My earliest experience of the need for data privacy was when telemarketing was rampant in mid 2000s. I remember how agitated the experiences used to be whenever I answered a call from an unknown number on my mobile phone.

 I would often respond with the like of “how did you get my contact number?” or “where did you get my contact information from?” or “Please include me in the Do-Not-Disturb (DND) List”. For a while the calls would stop but only to begin again. The painful cycle repeated. Come to think of it, my contact information was shared (may be sold too), by someone, to several product companies for their marketing efforts. This is an example of a privacy violation.

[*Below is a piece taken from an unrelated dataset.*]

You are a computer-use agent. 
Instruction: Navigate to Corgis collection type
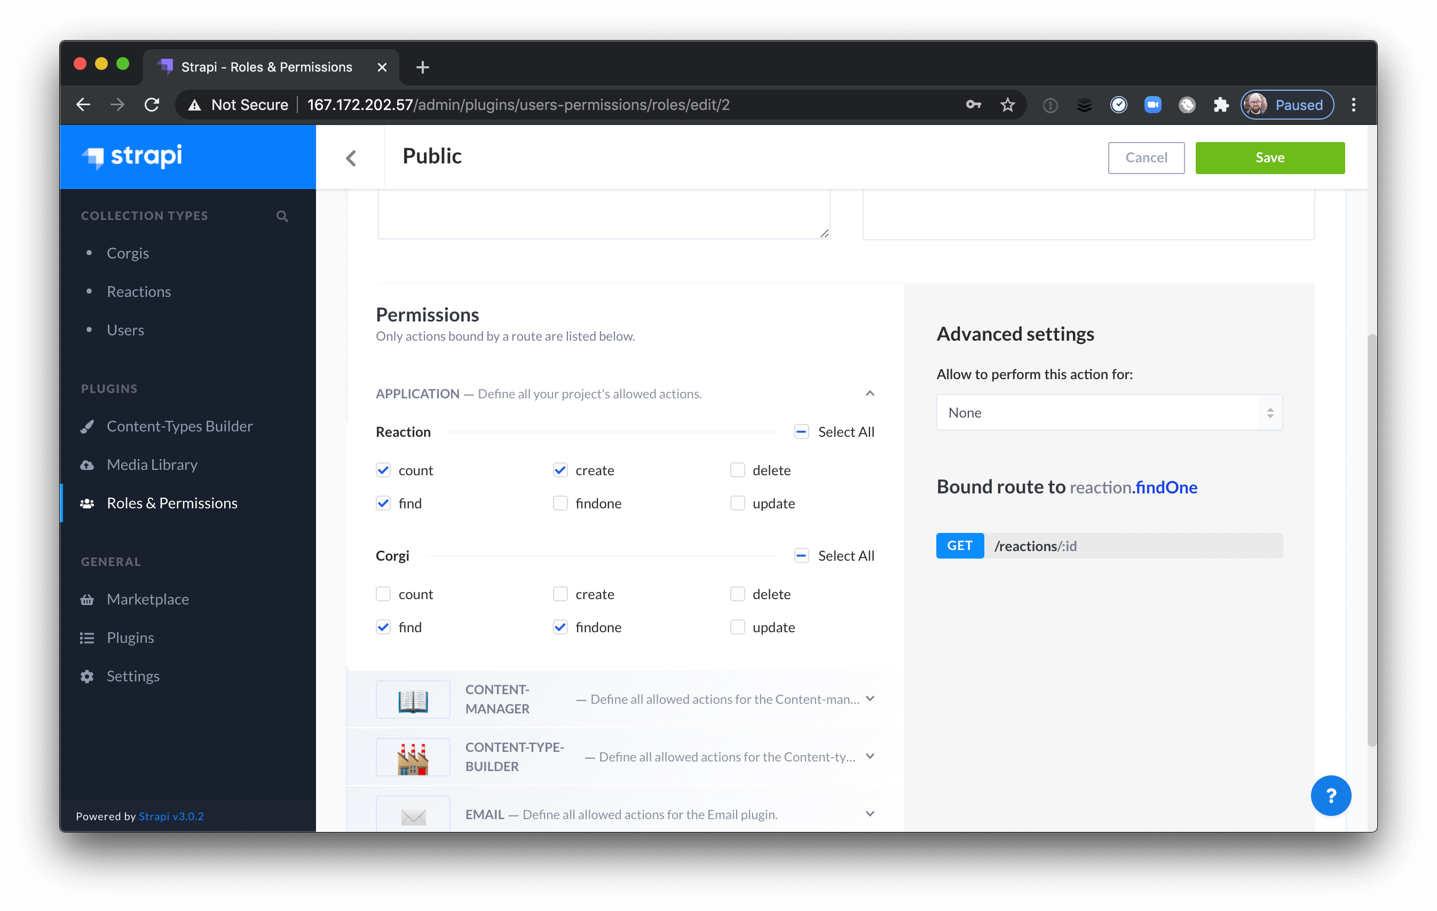tap(128, 253)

Remember the Facebook-Cambridge Analytica data breach scandal that happened few years ago? In it, several millions (over 25 million) of Facebook users data were, without consent, harvested by Cambrdige Analytica. This incident shed a whole new, much needed light on privacy highlighting several aspects on why it is important.

So what then is data privacy?

Simply put, Data privacy is the right to have control over how your personal information is collected and used with clearly defined practices which ensure that the data shared is only used for its intended purpose.These practices identify how data is collected, stored, used, protected and shared. Furthermore, data protection is the process of securing data and important information from being compromised or corrupted.

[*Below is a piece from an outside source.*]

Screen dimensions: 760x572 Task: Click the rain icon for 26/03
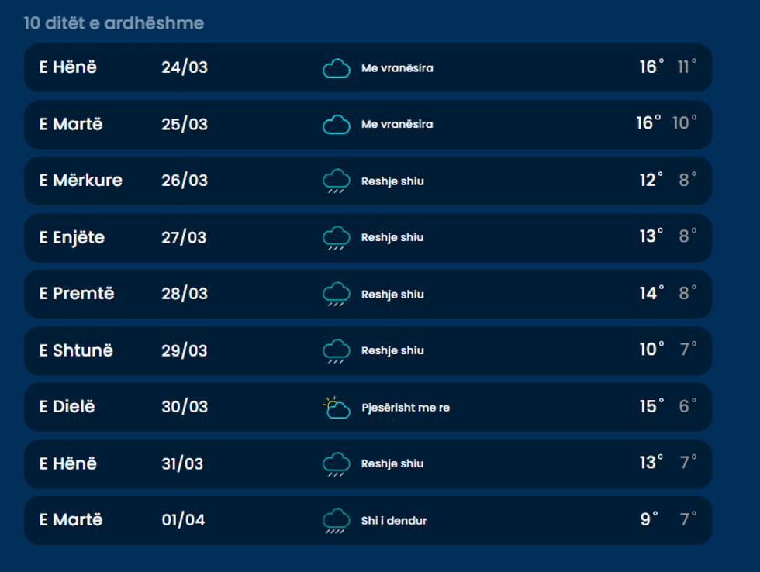(336, 181)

Why should we care about data privacy?

Imagine this. What if the data that should be kept private, gets in the wrong hands?Bad things can happen such as a data breach at a government agency can put top secret information in the hands of an enemy state. A breach at a corporation can put registered data in the hands of a competitor which could lead to misuse or gain an unprecedented market advantage causing massive loss to the organization.

As more of our data becomes digitized, and we share more information online, it is no surprise that data privacy is taking on greater importance. A single company may possess the personal information of millions of customers, data that it needs to keep private so that customers’ identities stay as safe and protected as possible, and the company’s reputation remains unblemished. Clive Humbly said it right in 2006. Data is the new oil. Read more....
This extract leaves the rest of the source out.